EXTRACTED MATERIAL:
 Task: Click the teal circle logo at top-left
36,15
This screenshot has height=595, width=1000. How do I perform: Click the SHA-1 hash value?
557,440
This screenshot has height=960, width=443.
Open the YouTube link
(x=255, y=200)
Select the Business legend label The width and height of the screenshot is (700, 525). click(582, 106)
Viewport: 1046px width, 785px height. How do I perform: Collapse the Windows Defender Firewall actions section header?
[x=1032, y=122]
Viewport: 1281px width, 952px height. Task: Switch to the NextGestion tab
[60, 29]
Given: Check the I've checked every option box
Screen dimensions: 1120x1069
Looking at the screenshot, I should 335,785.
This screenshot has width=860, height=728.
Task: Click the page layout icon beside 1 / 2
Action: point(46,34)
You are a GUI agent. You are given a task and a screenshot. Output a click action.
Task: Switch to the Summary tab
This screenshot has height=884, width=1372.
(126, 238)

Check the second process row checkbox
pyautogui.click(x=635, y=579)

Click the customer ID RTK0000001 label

WHAT THE TASK REQUIRES:
Scale the stretch of material from its start through the line containing "Select the Business", writing out every line again, requests included. Multiply each coordinate in the answers by 0.45 and round to whole numbers, with halves rounding up, leaving all other numbers unchanged.

ANSWER TO THE PROBLEM:
 Task: Click the teal circle logo at top-left
16,7
This screenshot has height=595, width=1000. How do I perform: Click the SHA-1 hash value?
251,198
This screenshot has height=960, width=443.
Open the YouTube link
(x=115, y=90)
Select the Business legend label The width and height of the screenshot is (700, 525). click(262, 48)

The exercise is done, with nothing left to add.